4) Risk Parity, with Small-Cap Value and Gold
YTD: +9.75%
CAGR since 2005: +10.65%, maximum monthly drawdown -20.08%
Current allocation: 60.50% Gold Price Index, 39.50% Vanguard Small-Cap Value ETF (VBR)
Comments: Joachim Klement (his Substack is highly informative and entertaining, you need to subscribe to it!) made the remarkable observation that you can model private equity returns by just investing in small cap value stocks.
So I thought, how about integrating this factor into an inflation-resistant strategy? It only employs gold and the small-cap value ETF; allocation percentages are determined by their volatility.
I like to be invested in assets that aren’t in the news, and have comparatively low valuations, as is the case with VBR (currently with a P/E of around 15.7).
It performed reasonably well in the years 2012-2016, when gold was in a downtrend, so no particular worries on that front. So we have inflation covered with gold, deflation with small cap value, and bullish years again with small caps. I suspect this strategy wouldn’t have saved anybody’s neck in 2000-2002, but then again, it’s just a diversifier, not the primary foundation of an investment strategy.
5) Conservative Three-Asset Split
YTD: +8.45%
CAGR since 1993: +7.05%, maximum monthly drawdown -8.94%
Current allocation: 34.00% cash, 33.00% Intermediate-Term Treasuries, 33.00% Gold
Comments: My respect for Harry Browne’s all seasons strategy that intends to weather all economic storms with just four assets (stocks, treasuries, gold, cash) has no limits. This one is my take on Harry Browne’s Permanent Portfolio.
Instead of carrying a 25% cash rucksack all the time (as the original HB strategy does), it only goes to cash as an out-of-market asset, when something is amiss.
Its growth rate of 7% is nothing to write home about, but the risk-adjusted returns over 30 years are quite good in my opinion. Under most conditions, drawdowns were under 5%; only in two cases of extreme market stress was this level breached.
6) Toma Hentea’s Holy Grail
YTD: +1.63%
CAGR since 2006: +13.01%, maximum monthly drawdown -15.96%
Current allocation: 25.00% GLD, 25.00% EFA, 25.00% China Large-Cap (FXI), 25.00% TLT
Comments: Shamefully, I neglected this strategy in the go-go years of 2023 and 2024, because gains of 9% to 12% didn’t satisfy my greedy expectations.
It’s a dual momentum strategy, investing in four different assets from a selection of ten, based on the Vanguard Total Bond Market fund.
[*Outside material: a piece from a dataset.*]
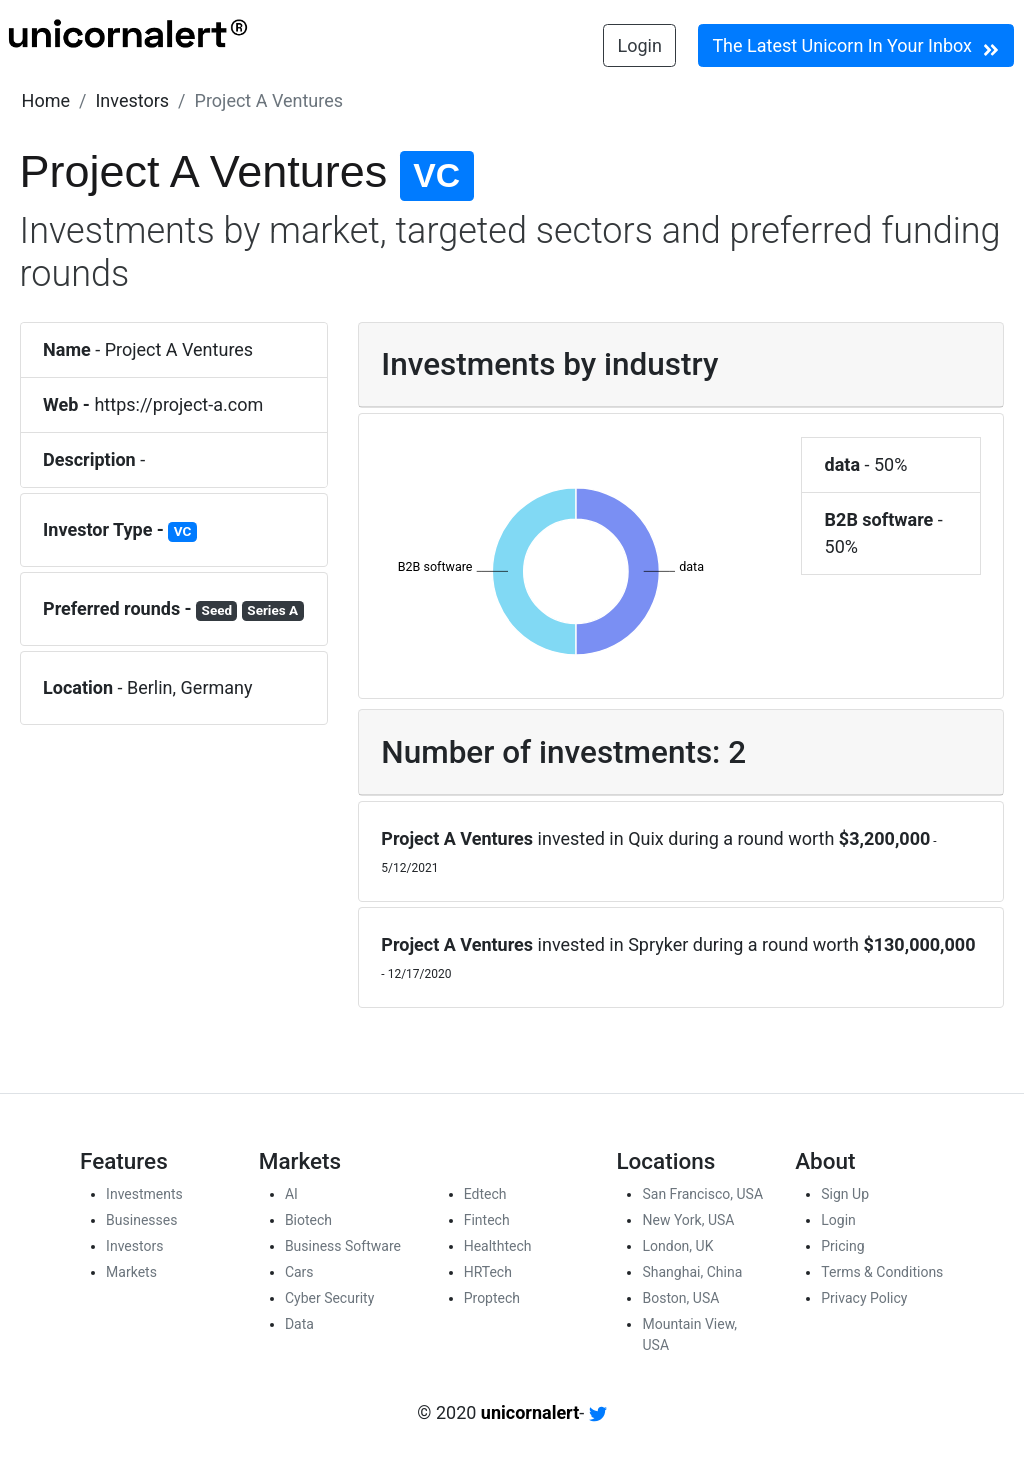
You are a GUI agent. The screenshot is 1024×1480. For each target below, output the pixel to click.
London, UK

Hence, a certain similarity in logic to my HYG signal, but a totally different implementation.
The charm of Toma’s approach is in its steadiness.
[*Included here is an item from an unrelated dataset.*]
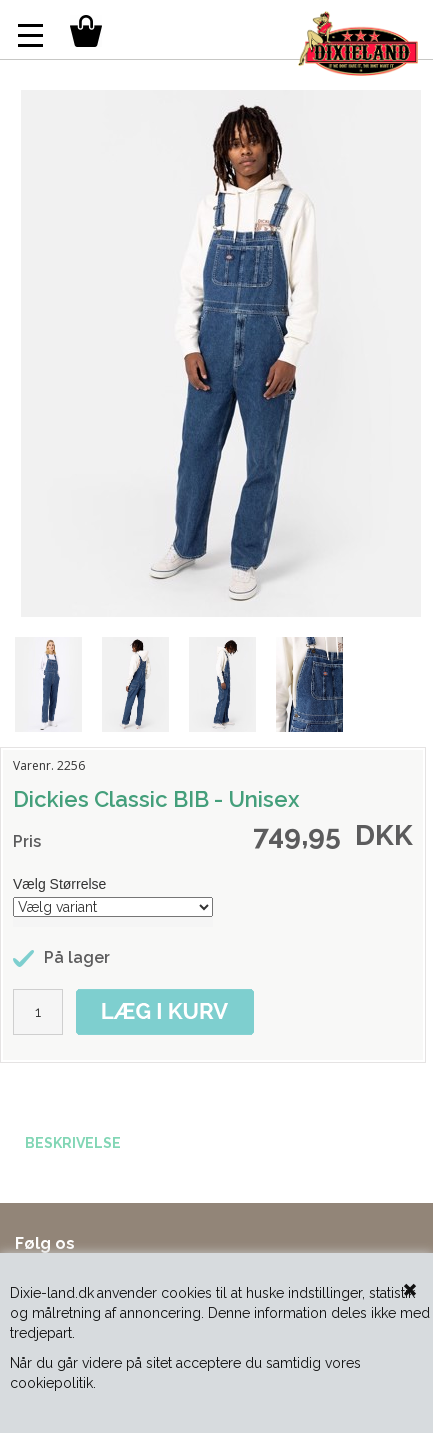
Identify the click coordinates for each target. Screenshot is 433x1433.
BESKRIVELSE (73, 1143)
Honestly, if anybody offered me this kind of yearly returns going forward, I’d be a fool to refuse.
With Vanguard funds, one can backtest this strategy back to 1997. Results are similar, but there is a stretch of underperformance from 2000 to 2002. So beware if you think we are morphing into a post-bubble international malaise situation.
Conclusions:
According to Torsten Slok, tariff negotiations on average take 18 months. So I don’t expect a clear resolution to the current situation any time soon.
But even if you’re in the camp of those who think the worst is still in front of us — that the 200-day moving average of the S&P 500 is going to be a hell of a barrier to breach — there are some assets you could consider buying, at least for a trade.
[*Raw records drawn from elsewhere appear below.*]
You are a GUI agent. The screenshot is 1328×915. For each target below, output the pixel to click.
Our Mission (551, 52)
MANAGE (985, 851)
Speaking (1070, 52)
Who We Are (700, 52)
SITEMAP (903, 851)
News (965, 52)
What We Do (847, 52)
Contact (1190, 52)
Of course, trading means you’re hoping to have timing luck, and that past performance is indicative of the brave world that lies ahead of us.
Some of the strategies that I like say the world (EFA), Gold, treasuries, Emerging Markets, or China are currently investible. Maybe even the S&P 500, as long as Bitcoin and/or junk bonds say so?
Momentum can be your friend. Just don’t stick around too long if it really looks like a recession is coming.
Thank you, Martin, for another timely and excellent article.
I wonder if normal strategies are completely applicable in a situation that was created and is solely dependent upon the whims of the creator. Personally, I began scaling into SPY (with small amounts) last week. One worry is the big slowdown of containers arriving at the Port of Los Angeles.
Martin, these are a great smorgasbord of indicators. And it's wonderful that you bring them out and offer them at a point of uncertainty and inflection.